■ **EXERCISE REQUIREMENTS**
Your response should give back each record exactly, word for word.

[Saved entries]
○ ○ ○ ○ ○
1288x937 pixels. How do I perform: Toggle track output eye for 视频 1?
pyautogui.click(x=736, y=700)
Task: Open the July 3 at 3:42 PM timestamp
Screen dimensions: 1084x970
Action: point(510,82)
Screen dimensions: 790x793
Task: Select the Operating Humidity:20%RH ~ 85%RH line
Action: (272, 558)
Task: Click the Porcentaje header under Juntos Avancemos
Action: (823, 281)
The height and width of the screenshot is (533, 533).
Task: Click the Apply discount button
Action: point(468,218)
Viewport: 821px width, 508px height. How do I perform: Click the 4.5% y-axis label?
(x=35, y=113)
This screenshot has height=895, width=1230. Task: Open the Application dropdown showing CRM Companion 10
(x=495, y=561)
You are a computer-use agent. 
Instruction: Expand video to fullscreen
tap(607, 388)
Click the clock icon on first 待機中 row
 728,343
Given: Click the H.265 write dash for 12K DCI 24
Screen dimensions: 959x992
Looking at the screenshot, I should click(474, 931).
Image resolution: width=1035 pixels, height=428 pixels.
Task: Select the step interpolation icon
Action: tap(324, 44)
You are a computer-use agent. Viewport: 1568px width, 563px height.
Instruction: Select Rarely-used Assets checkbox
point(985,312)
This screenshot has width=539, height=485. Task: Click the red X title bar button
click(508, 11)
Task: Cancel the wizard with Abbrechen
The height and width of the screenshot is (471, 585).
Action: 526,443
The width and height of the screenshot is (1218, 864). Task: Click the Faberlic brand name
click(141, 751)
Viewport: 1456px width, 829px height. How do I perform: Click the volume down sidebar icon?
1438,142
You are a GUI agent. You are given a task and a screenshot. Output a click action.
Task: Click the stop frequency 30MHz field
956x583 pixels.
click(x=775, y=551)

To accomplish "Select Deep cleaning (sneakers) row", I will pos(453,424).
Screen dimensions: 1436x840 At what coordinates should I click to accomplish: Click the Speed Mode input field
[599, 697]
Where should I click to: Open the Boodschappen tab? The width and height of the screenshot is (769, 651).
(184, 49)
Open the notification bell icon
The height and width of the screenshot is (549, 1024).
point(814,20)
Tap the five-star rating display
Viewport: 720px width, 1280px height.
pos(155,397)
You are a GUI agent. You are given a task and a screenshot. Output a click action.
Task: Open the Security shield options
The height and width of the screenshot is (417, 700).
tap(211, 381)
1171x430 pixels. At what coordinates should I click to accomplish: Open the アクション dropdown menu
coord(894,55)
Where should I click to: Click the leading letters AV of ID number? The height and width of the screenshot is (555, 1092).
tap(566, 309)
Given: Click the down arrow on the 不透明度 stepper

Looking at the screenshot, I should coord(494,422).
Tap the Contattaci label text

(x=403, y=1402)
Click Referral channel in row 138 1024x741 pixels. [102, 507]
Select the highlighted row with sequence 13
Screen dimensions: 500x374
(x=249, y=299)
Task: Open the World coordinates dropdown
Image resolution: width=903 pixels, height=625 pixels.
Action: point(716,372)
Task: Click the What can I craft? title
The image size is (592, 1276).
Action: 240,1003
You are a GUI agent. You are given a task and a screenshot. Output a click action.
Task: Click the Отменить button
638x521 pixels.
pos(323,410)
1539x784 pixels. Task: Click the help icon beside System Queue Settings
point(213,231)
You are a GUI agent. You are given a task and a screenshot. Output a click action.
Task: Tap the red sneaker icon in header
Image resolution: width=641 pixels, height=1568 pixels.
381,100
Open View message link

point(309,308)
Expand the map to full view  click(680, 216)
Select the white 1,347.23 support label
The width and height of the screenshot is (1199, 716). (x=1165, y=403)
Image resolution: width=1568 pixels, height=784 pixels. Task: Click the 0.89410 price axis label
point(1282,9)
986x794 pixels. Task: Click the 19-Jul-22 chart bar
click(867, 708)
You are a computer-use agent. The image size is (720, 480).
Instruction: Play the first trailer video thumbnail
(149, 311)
○ ○ ○ ○ ○
■ **COMPLETED EXERCISE**
1288x937 pixels. How do I perform: Toggle track output eye for 视频 1?
pyautogui.click(x=736, y=700)
Task: Open the July 3 at 3:42 PM timestamp
Screen dimensions: 1084x970
Action: point(510,82)
Screen dimensions: 790x793
Task: Select the Operating Humidity:20%RH ~ 85%RH line
Action: (272, 558)
Task: Click the Porcentaje header under Juntos Avancemos
Action: (823, 281)
The height and width of the screenshot is (533, 533).
Task: Click the Apply discount button
Action: point(468,218)
Viewport: 821px width, 508px height. How do I perform: Click the 4.5% y-axis label?
(x=35, y=113)
This screenshot has height=895, width=1230. Task: Open the Application dropdown showing CRM Companion 10
(x=495, y=561)
You are a computer-use agent. 
Instruction: Expand video to fullscreen
tap(607, 388)
Click the clock icon on first 待機中 row
 728,343
Given: Click the H.265 write dash for 12K DCI 24
Screen dimensions: 959x992
Looking at the screenshot, I should click(474, 931).
Image resolution: width=1035 pixels, height=428 pixels.
Task: Select the step interpolation icon
Action: tap(324, 44)
You are a computer-use agent. Viewport: 1568px width, 563px height.
Instruction: Select Rarely-used Assets checkbox
point(985,312)
This screenshot has width=539, height=485. Task: Click the red X title bar button
click(508, 11)
Task: Cancel the wizard with Abbrechen
The height and width of the screenshot is (471, 585).
Action: 526,443
The width and height of the screenshot is (1218, 864). Task: Click the Faberlic brand name
click(141, 751)
Viewport: 1456px width, 829px height. How do I perform: Click the volume down sidebar icon?
1438,142
You are a GUI agent. You are given a task and a screenshot. Output a click action.
Task: Click the stop frequency 30MHz field
956x583 pixels.
click(x=775, y=551)

To accomplish "Select Deep cleaning (sneakers) row", I will pos(453,424).
Screen dimensions: 1436x840 At what coordinates should I click to accomplish: Click the Speed Mode input field
[599, 697]
Where should I click to: Open the Boodschappen tab? The width and height of the screenshot is (769, 651).
(184, 49)
Open the notification bell icon
The height and width of the screenshot is (549, 1024).
point(814,20)
Tap the five-star rating display
Viewport: 720px width, 1280px height.
pos(155,397)
You are a GUI agent. You are given a task and a screenshot. Output a click action.
Task: Open the Security shield options
The height and width of the screenshot is (417, 700).
tap(211, 381)
1171x430 pixels. At what coordinates should I click to accomplish: Open the アクション dropdown menu
coord(894,55)
Where should I click to: Click the leading letters AV of ID number? The height and width of the screenshot is (555, 1092).
tap(566, 309)
Given: Click the down arrow on the 不透明度 stepper

Looking at the screenshot, I should coord(494,422).
Tap the Contattaci label text

(x=403, y=1402)
Click Referral channel in row 138 1024x741 pixels. [102, 507]
Select the highlighted row with sequence 13
Screen dimensions: 500x374
(x=249, y=299)
Task: Open the World coordinates dropdown
Image resolution: width=903 pixels, height=625 pixels.
Action: point(716,372)
Task: Click the What can I craft? title
The image size is (592, 1276).
Action: 240,1003
You are a GUI agent. You are given a task and a screenshot. Output a click action.
Task: Click the Отменить button
638x521 pixels.
pos(323,410)
1539x784 pixels. Task: Click the help icon beside System Queue Settings
point(213,231)
You are a GUI agent. You are given a task and a screenshot. Output a click action.
Task: Tap the red sneaker icon in header
Image resolution: width=641 pixels, height=1568 pixels.
381,100
Open View message link

point(309,308)
Expand the map to full view  click(680, 216)
Select the white 1,347.23 support label
The width and height of the screenshot is (1199, 716). (x=1165, y=403)
Image resolution: width=1568 pixels, height=784 pixels. Task: Click the 0.89410 price axis label
point(1282,9)
986x794 pixels. Task: Click the 19-Jul-22 chart bar
click(867, 708)
You are a computer-use agent. The image size is (720, 480).
Instruction: Play the first trailer video thumbnail
(149, 311)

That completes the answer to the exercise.